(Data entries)

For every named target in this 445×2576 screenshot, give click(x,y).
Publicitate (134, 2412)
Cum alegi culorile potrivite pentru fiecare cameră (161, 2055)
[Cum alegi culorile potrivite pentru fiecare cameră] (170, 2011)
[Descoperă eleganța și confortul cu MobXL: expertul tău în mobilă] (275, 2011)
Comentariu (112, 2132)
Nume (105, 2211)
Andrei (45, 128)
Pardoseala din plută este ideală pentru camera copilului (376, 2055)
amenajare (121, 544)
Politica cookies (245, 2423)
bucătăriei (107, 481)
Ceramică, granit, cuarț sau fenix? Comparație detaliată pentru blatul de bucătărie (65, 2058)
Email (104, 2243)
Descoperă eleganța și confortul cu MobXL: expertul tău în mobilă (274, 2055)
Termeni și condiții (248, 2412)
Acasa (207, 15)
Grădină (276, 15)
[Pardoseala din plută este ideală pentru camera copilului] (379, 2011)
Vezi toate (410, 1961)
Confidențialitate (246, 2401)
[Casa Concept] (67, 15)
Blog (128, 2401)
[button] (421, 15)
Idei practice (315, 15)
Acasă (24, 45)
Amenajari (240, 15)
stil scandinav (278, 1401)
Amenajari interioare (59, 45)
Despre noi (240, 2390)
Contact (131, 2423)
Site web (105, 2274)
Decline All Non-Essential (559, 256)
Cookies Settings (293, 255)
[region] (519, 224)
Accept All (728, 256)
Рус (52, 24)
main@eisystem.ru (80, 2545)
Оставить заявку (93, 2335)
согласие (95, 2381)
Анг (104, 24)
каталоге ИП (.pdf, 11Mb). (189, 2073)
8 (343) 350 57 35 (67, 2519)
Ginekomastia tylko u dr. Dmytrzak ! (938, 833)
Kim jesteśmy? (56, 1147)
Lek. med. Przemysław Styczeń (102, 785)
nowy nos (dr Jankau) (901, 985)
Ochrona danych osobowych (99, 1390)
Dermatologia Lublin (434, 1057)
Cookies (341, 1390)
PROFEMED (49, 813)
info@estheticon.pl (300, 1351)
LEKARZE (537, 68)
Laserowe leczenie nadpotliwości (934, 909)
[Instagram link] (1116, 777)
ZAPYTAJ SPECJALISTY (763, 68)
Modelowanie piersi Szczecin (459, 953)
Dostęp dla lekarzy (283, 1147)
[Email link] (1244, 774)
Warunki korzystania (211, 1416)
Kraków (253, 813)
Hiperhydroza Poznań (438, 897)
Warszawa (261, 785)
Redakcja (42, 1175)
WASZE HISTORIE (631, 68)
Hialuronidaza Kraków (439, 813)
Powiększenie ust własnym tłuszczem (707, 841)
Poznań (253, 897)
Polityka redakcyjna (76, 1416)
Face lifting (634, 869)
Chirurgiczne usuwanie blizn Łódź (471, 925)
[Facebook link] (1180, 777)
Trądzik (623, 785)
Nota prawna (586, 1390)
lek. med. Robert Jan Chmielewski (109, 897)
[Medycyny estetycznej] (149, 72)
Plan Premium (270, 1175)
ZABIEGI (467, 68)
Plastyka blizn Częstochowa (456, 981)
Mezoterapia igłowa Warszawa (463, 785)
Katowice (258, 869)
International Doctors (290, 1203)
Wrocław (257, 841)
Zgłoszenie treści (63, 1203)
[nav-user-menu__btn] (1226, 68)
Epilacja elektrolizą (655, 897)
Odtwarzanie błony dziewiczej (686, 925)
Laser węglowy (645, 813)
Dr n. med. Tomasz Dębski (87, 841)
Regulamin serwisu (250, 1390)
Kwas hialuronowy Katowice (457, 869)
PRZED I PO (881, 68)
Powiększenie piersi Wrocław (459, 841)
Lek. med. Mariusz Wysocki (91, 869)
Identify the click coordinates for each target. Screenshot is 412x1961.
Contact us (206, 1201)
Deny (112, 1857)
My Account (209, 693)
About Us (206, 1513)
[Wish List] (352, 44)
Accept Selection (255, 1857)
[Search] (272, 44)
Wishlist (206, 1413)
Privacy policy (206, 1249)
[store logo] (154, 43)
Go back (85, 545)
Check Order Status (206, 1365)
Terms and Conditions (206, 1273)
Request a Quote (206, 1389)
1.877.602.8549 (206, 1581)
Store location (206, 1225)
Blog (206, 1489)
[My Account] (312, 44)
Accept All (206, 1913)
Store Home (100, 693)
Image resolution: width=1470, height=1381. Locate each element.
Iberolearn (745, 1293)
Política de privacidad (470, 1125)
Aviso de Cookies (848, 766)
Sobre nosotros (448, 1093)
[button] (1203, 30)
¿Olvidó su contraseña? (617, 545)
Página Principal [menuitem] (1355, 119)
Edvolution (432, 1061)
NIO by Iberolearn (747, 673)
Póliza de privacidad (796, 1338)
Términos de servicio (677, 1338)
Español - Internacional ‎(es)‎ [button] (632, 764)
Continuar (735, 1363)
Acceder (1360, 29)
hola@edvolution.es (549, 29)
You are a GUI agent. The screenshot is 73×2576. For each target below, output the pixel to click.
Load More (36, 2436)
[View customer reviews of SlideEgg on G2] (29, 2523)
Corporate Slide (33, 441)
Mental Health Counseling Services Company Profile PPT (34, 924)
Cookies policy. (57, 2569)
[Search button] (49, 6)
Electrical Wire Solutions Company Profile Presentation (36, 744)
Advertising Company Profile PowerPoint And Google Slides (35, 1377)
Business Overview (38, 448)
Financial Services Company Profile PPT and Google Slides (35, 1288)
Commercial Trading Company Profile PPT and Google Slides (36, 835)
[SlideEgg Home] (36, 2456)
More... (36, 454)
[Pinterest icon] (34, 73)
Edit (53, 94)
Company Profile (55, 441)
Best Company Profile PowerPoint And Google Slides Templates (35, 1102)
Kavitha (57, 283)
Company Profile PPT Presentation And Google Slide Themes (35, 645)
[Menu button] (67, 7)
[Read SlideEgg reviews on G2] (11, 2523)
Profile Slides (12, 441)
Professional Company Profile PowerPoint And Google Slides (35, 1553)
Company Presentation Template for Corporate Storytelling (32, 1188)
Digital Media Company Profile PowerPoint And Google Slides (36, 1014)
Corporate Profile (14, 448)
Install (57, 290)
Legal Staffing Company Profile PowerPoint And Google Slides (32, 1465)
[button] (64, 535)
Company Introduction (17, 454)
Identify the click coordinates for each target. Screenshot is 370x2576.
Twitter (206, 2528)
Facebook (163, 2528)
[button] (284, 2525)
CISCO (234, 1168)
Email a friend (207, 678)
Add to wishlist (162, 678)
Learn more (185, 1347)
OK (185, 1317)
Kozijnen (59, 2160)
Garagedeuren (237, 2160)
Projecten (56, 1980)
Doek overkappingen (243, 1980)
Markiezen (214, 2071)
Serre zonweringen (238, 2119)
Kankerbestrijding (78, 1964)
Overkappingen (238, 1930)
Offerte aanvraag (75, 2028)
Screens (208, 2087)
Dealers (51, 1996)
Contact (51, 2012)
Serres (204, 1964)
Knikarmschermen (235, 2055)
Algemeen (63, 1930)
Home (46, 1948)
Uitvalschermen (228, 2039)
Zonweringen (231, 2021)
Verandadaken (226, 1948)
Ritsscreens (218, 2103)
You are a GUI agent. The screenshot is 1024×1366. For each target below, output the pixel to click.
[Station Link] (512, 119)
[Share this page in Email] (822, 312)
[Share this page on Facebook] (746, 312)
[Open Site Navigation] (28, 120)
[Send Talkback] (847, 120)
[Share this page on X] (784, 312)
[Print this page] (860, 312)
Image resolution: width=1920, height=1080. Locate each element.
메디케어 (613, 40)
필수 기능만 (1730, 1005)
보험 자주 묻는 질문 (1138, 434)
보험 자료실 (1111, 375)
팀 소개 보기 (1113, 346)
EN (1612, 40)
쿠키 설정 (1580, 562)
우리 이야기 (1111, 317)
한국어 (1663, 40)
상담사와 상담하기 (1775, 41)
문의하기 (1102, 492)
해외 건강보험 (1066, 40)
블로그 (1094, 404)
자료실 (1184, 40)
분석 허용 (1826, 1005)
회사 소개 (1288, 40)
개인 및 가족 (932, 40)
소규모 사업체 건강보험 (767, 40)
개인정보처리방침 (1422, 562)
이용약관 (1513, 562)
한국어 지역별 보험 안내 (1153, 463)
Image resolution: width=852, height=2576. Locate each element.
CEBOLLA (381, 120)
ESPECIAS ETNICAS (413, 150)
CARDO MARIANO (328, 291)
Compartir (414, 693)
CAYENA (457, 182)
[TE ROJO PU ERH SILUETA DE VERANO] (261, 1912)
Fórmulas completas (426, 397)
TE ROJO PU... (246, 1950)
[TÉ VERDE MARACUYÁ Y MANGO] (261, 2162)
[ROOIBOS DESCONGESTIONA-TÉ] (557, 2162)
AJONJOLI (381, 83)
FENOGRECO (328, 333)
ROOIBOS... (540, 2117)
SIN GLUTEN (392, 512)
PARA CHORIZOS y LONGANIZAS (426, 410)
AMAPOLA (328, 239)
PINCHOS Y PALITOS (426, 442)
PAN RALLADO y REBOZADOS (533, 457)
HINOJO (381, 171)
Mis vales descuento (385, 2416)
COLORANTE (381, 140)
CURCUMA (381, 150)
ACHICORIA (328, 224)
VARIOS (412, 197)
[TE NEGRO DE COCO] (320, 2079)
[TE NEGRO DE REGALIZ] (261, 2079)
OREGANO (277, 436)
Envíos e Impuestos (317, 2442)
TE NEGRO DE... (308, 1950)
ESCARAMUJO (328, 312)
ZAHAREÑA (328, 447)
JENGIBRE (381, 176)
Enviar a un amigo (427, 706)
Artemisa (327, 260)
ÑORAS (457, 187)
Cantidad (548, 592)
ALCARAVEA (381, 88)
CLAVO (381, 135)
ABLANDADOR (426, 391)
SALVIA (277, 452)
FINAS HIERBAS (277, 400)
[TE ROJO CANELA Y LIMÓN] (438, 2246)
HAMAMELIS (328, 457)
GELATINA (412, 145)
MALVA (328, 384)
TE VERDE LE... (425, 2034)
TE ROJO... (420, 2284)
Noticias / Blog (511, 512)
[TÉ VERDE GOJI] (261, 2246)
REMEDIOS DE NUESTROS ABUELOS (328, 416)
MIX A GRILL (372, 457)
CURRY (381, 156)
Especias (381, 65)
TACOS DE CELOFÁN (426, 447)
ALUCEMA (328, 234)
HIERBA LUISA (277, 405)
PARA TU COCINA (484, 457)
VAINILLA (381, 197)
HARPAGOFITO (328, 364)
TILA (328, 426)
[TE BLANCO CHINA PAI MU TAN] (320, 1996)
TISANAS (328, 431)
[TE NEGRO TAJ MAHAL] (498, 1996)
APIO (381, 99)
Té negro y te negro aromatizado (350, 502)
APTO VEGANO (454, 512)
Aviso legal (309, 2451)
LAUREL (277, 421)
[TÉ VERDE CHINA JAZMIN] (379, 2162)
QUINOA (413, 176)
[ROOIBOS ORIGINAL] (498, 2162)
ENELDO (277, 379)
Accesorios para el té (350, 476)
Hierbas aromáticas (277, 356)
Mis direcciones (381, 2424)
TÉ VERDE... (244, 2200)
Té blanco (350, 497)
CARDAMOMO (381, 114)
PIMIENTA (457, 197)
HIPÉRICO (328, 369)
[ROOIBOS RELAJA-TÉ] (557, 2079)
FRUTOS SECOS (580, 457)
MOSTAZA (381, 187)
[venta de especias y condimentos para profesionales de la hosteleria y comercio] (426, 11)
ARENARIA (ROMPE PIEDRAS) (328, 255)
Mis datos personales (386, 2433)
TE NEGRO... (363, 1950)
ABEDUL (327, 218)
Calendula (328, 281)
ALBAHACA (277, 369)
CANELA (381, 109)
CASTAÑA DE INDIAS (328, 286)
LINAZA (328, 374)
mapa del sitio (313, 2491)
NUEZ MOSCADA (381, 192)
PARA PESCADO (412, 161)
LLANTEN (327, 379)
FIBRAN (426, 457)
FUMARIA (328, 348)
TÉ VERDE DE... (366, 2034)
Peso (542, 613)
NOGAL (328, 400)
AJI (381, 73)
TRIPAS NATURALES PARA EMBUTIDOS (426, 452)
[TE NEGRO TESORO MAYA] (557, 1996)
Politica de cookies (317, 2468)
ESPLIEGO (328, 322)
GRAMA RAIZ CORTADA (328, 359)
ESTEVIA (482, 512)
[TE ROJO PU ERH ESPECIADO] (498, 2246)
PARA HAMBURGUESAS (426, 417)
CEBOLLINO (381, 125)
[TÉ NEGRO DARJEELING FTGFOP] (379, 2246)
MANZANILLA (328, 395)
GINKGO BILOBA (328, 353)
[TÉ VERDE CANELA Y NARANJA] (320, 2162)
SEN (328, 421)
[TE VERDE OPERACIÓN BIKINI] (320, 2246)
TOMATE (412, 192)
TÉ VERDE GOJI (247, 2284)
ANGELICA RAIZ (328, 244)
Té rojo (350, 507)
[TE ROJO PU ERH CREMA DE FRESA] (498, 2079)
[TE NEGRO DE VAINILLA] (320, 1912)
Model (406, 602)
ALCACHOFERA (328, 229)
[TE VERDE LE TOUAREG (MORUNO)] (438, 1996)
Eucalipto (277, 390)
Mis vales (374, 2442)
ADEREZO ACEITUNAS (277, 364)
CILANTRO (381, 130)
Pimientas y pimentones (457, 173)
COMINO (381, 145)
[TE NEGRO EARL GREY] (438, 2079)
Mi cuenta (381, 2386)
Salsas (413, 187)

What you should do: Out of the preceding entries, pull every line containing the string "Presentation".

The answer:
Electrical Wire Solutions Company Profile Presentation (36, 744)
Company Profile PPT Presentation And Google Slide Themes (35, 645)
Company Presentation Template for Corporate Storytelling (32, 1188)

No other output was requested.